我有一个结果数据,Y和10个预测变量(X1-X10)。循环通过R中的变量

set.seed(1001) 
n <- 100 
Y < c(1,1,1,1,1,1,1,1,1,1,1,1,1,1,1,1,1,1,1,1,1,1,1,1,1,1,1,1,1,1,1,1,1,1,1,1,1,1,1,1,1,1,1,1,1,1,1,1,1,1,0,0,0,0,0,0,0,0,0,0,0,0,0,0,0,0,0,0,0,0,0,0,0,0,0,0,0,0,0,0,0,0,0,0,0,0,0,0,0,0,0,0,0,0,0,0,0,0,0,0) 
X1 <- sample(x=c(0,1,2), size=n, replace=TRUE, prob=c(0.1,0.4,0.5)) 
X2 <- sample(x=c(0,1,2), size=n, replace=TRUE, prob=c(0.5,0.25,0.25)) 
X3 <- sample(x=c(0,1,2), size=n, replace=TRUE, prob=c(0.3,0.4,0.4)) 
X4 <- sample(x=c(0,1,2), size=n, replace=TRUE, prob=c(0.35,0.35,0.3)) 
X5 <- sample(x=c(0,1,2), size=n, replace=TRUE, prob=c(0.1,0.2,0.7)) 
X6 <- sample(x=c(0,1,2), size=n, replace=TRUE, prob=c(0.8,0.1,0.1)) 
X7 <- sample(x=c(0,1,2), size=n, replace=TRUE, prob=c(0.1,0.1,0.8)) 
X8 <- sample(x=c(0,1,2), size=n, replace=TRUE, prob=c(0.35,0.35,0.3)) 
X9 <- sample(x=c(0,1,2), size=n, replace=TRUE, prob=c(0.35,0.35,0.3)) 
X10 <- c(0,2,2,2,2,2,2,2,0,2,0,2,2,0,0,0,0,0,2,0,0,2,2,0,0,2,2,2,0,2,0,2,0,2,1,2,1,1,1,1,1,1,1,1,1,1,1,0,1,2,2,2,2,2,2,2,2,2,2,2,0,0,0,0,0,0,0,0,0,0,0,0,0,0,0,0,0,0,1,1,1,1,1,1,1,1,1,1,0,0,0,0,0,0,0,1,0,0,0,0) 
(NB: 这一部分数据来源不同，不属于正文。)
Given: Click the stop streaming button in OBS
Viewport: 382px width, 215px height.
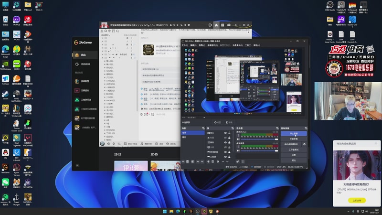Looking at the screenshot, I should (295, 133).
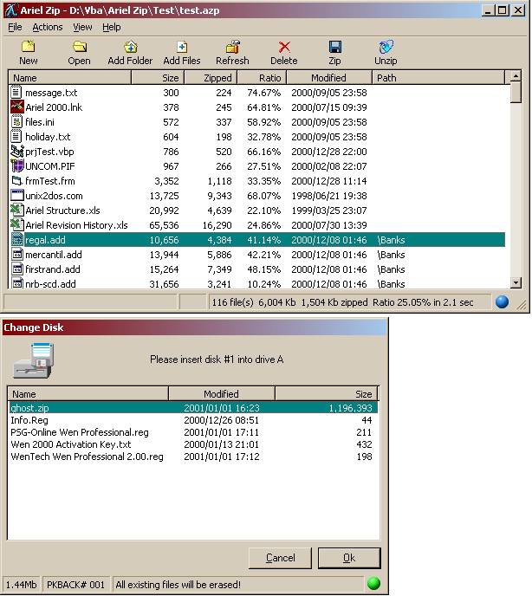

datasim <- data.frame(Y,X1,X2,X3,X4,X5,X6,X7,X8,X9,X10) 

我的目标是拟合每个预测变量的逻辑斯蒂模型并计算偏差差异(d偏差)。后来引导dDeviance 1000次(R = 1000)。我尝试了以下函数,它一次适用于一个变量。你能否建议我如何增强代码,使其通过变量1到10循环,计算d偏差并稍后自举值。

glmfunction <- function(data,indices) 
{ 
glm.snp1 <- glm(Y~X1, family="binomial", data=data[indices,]) 
null <- glm.snp1$null.deviance 
residual <- glm.snp1$deviance 
dDeviance <-(null-residual) 
return(dDeviance) 
} 

result <- boot(datasim,glmfunction, R=1000) 

回答

3

有可能有很多方法来解决这个问题,但这里是我如何做到这一点。我首先创建的独立变量我想在我的模型使用的载体:

#vector of independent variables 
iv <- grep("X",colnames(datasim), value=T) 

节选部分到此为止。